• Exercise prompt: Reproduce, word for word, every line starting at the line that contains "Focus the App name field with PortKnox Mount" and ending with the final line of the entries.

• Data extracts:
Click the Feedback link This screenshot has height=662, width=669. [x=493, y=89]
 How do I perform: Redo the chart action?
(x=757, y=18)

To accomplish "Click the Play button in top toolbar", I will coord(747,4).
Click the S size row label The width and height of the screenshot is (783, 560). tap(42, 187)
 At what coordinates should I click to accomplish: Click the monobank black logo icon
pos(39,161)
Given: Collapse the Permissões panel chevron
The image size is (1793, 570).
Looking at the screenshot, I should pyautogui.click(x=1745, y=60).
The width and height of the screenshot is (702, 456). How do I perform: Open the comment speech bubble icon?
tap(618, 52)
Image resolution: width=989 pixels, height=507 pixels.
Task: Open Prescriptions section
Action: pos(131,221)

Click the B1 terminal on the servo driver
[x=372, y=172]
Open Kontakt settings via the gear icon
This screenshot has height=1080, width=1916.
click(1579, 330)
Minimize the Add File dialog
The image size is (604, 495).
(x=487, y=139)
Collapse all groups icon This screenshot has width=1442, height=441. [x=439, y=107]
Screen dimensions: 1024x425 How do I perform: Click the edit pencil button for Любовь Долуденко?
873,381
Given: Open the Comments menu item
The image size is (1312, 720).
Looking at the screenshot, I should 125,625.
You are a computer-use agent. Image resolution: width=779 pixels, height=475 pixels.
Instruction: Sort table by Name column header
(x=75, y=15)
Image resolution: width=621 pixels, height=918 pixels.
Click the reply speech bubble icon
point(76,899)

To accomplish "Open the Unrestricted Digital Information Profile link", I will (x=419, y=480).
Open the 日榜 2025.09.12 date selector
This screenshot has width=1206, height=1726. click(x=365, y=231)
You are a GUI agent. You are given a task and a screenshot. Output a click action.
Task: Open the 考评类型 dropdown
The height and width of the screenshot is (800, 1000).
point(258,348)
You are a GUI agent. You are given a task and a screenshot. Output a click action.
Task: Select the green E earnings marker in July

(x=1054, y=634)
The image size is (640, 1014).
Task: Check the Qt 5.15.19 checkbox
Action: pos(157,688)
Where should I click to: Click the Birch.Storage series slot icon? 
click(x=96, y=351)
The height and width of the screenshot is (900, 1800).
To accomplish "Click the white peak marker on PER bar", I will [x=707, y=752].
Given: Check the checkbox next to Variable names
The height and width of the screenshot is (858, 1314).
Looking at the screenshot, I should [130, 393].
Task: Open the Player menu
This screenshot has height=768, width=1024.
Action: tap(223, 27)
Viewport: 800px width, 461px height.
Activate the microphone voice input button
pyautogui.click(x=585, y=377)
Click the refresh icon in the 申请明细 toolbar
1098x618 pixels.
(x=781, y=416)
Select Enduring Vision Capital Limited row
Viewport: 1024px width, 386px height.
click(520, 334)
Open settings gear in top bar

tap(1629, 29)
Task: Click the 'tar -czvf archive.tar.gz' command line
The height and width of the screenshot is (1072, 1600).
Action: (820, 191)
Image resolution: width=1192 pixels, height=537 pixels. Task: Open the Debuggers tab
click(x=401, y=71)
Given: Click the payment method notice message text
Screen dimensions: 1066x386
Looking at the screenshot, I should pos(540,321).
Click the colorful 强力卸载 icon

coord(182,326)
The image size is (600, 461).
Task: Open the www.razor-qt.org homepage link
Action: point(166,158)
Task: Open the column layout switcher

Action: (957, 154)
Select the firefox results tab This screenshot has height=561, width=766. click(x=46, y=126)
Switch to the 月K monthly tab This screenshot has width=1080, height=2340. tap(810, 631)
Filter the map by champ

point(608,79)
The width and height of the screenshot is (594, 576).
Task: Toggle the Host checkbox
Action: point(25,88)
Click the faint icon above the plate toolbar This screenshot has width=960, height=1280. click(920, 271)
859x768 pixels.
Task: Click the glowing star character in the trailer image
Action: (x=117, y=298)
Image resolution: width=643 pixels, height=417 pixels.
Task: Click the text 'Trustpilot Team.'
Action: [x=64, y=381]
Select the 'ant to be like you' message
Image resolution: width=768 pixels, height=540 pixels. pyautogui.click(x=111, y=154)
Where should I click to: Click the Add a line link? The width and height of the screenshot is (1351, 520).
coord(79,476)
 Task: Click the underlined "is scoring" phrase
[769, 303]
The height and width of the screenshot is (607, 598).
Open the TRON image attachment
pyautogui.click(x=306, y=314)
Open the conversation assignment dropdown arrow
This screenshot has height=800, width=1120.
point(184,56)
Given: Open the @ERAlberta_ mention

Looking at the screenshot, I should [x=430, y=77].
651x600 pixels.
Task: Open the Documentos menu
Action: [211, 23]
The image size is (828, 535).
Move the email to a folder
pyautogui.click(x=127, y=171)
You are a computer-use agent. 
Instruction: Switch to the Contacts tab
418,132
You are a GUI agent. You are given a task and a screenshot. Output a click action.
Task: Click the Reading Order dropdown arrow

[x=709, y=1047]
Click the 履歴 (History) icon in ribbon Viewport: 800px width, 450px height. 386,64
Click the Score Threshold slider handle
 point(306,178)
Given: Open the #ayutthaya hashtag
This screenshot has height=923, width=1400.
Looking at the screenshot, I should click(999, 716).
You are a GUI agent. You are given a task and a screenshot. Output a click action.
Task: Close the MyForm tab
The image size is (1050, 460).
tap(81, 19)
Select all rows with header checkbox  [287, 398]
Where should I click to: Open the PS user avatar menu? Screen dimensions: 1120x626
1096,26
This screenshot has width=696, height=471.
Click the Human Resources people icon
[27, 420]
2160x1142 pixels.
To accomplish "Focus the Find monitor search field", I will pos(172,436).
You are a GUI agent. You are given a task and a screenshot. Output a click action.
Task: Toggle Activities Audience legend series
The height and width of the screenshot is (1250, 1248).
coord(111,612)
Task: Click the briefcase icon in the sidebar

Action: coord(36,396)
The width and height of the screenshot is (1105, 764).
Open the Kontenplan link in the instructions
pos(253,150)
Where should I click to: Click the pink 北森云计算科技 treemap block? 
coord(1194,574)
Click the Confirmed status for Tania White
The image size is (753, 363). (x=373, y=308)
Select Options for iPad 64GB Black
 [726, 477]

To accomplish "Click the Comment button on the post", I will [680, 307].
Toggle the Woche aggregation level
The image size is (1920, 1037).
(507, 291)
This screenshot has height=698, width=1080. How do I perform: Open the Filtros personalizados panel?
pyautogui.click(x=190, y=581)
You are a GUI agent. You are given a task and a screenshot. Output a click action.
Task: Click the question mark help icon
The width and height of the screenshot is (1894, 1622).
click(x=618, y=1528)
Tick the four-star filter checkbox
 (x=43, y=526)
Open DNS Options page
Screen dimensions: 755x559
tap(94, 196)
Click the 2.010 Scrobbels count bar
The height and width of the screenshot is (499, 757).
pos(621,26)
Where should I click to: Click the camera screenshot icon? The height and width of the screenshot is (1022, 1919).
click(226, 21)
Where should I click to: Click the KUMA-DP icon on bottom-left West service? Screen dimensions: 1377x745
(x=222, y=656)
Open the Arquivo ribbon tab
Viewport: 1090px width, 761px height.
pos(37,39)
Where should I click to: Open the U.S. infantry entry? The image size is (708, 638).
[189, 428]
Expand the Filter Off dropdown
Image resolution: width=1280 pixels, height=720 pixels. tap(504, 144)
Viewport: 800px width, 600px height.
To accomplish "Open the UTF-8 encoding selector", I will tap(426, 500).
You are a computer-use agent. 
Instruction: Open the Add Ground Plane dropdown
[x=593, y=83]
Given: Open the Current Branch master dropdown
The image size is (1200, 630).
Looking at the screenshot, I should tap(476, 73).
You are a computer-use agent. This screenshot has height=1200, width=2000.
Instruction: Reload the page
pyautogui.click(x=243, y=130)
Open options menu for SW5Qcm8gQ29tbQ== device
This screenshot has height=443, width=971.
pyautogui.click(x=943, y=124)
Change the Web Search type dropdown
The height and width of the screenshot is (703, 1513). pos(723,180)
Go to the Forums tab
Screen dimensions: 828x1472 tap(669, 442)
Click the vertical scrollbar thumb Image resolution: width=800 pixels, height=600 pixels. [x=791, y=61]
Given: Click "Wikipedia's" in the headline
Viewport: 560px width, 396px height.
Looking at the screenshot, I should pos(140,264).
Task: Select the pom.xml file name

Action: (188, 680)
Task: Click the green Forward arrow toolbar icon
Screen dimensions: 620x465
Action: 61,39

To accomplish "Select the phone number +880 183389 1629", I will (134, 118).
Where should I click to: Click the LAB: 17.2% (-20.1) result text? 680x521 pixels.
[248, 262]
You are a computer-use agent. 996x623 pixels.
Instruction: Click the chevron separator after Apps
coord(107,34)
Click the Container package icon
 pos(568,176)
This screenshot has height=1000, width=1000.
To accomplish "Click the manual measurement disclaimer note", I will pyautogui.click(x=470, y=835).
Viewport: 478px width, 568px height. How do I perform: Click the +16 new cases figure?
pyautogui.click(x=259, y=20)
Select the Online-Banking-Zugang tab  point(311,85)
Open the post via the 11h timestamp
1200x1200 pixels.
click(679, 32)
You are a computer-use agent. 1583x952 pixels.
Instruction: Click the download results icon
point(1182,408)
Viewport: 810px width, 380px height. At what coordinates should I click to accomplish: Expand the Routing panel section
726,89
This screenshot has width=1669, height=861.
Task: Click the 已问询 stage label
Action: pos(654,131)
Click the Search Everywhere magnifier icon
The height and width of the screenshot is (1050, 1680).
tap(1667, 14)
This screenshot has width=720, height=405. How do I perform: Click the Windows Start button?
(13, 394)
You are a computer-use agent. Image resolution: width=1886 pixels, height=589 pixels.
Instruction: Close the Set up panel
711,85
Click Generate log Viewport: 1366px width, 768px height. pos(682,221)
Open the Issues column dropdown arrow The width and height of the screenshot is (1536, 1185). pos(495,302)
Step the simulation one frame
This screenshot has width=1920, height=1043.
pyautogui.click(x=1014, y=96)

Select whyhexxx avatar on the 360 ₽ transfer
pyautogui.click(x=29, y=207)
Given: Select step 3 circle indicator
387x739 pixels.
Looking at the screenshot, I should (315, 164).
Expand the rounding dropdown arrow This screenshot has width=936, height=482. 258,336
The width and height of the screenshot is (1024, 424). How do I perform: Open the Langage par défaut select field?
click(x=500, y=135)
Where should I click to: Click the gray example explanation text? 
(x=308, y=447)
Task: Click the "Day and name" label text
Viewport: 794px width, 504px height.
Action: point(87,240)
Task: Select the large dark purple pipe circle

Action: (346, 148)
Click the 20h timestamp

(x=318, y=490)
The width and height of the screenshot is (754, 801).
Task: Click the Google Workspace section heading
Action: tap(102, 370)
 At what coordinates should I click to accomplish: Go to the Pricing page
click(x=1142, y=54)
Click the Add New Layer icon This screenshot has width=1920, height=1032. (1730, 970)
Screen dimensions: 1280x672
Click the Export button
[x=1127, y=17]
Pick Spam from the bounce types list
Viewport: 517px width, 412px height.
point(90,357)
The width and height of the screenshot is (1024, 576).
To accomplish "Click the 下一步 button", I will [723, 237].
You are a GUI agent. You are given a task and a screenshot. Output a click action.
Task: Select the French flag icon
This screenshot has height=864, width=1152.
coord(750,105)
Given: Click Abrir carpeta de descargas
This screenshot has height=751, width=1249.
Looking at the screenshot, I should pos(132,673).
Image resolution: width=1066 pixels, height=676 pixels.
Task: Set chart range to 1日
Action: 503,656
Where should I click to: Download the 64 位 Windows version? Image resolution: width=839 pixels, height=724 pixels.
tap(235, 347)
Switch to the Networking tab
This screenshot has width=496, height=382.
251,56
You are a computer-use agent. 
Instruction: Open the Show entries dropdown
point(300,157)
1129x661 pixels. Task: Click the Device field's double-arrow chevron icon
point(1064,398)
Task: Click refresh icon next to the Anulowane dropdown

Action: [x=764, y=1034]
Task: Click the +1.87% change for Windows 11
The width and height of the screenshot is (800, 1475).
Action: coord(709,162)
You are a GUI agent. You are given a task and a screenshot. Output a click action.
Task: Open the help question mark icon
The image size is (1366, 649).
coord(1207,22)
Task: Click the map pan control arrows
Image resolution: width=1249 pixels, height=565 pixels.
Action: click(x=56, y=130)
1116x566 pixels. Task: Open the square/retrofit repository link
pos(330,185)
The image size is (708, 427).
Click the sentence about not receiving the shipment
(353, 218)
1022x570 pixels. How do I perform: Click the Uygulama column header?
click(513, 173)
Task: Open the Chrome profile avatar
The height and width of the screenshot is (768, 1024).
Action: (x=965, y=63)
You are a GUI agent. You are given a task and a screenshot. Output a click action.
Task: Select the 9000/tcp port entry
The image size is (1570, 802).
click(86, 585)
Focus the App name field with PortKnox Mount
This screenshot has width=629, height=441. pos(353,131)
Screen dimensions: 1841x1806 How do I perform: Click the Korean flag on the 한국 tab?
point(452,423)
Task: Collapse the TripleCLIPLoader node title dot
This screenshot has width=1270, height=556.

• Answer to this exercise:
Focus the App name field with PortKnox Mount
This screenshot has width=629, height=441. pos(353,131)
Screen dimensions: 1841x1806 How do I perform: Click the Korean flag on the 한국 tab?
point(452,423)
Task: Collapse the TripleCLIPLoader node title dot
This screenshot has width=1270, height=556.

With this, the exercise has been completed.